Task material:

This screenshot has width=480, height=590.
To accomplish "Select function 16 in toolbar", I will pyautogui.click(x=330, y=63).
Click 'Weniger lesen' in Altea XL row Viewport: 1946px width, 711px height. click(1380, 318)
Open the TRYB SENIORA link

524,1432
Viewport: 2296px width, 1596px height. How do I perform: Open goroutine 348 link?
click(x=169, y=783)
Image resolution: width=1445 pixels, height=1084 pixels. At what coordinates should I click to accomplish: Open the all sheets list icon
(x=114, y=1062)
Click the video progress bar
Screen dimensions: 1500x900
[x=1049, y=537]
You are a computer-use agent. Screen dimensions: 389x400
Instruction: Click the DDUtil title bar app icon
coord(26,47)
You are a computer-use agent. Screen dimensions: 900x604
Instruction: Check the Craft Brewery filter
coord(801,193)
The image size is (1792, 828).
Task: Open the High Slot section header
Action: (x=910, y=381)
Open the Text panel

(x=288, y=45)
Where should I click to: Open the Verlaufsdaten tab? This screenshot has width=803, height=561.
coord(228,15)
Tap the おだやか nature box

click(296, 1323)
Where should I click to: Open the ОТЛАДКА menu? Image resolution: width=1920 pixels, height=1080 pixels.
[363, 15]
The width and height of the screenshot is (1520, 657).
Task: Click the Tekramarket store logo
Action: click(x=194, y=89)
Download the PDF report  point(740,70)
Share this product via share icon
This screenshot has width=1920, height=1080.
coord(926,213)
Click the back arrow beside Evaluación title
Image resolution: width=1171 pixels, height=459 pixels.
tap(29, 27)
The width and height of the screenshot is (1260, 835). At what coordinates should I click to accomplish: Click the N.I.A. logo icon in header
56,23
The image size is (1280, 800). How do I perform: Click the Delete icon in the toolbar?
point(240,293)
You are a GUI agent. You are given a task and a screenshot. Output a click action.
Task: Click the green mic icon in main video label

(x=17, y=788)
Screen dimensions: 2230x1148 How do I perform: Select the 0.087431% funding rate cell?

Problem statement:
Format every line of the records above as a Markdown table with the columns Row and Line, numbering the rows in order and omitting blank lines.

Finished answer:
| Row | Line |
|---|---|
| 1 | This screenshot has width=480, height=590. |
| 2 | To accomplish "Select function 16 in toolbar", I will pyautogui.click(x=330, y=63). |
| 3 | Click 'Weniger lesen' in Altea XL row Viewport: 1946px width, 711px height. click(1380, 318) |
| 4 | Open the TRYB SENIORA link |
| 5 | 524,1432 |
| 6 | Viewport: 2296px width, 1596px height. How do I perform: Open goroutine 348 link? |
| 7 | click(x=169, y=783) |
| 8 | Image resolution: width=1445 pixels, height=1084 pixels. At what coordinates should I click to accomplish: Open the all sheets list icon |
| 9 | (x=114, y=1062) |
| 10 | Click the video progress bar |
| 11 | Screen dimensions: 1500x900 |
| 12 | [x=1049, y=537] |
| 13 | You are a computer-use agent. Screen dimensions: 389x400 |
| 14 | Instruction: Click the DDUtil title bar app icon |
| 15 | coord(26,47) |
| 16 | You are a computer-use agent. Screen dimensions: 900x604 |
| 17 | Instruction: Check the Craft Brewery filter |
| 18 | coord(801,193) |
| 19 | The image size is (1792, 828). |
| 20 | Task: Open the High Slot section header |
| 21 | Action: (x=910, y=381) |
| 22 | Open the Text panel |
| 23 | (x=288, y=45) |
| 24 | Where should I click to: Open the Verlaufsdaten tab? This screenshot has width=803, height=561. |
| 25 | coord(228,15) |
| 26 | Tap the おだやか nature box |
| 27 | click(296, 1323) |
| 28 | Where should I click to: Open the ОТЛАДКА menu? Image resolution: width=1920 pixels, height=1080 pixels. |
| 29 | [363, 15] |
| 30 | The width and height of the screenshot is (1520, 657). |
| 31 | Task: Click the Tekramarket store logo |
| 32 | Action: click(x=194, y=89) |
| 33 | Download the PDF report  point(740,70) |
| 34 | Share this product via share icon |
| 35 | This screenshot has width=1920, height=1080. |
| 36 | coord(926,213) |
| 37 | Click the back arrow beside Evaluación title |
| 38 | Image resolution: width=1171 pixels, height=459 pixels. |
| 39 | tap(29, 27) |
| 40 | The width and height of the screenshot is (1260, 835). At what coordinates should I click to accomplish: Click the N.I.A. logo icon in header |
| 41 | 56,23 |
| 42 | The image size is (1280, 800). How do I perform: Click the Delete icon in the toolbar? |
| 43 | point(240,293) |
| 44 | You are a GUI agent. You are given a task and a screenshot. Output a click action. |
| 45 | Task: Click the green mic icon in main video label |
| 46 | (x=17, y=788) |
| 47 | Screen dimensions: 2230x1148 How do I perform: Select the 0.087431% funding rate cell? |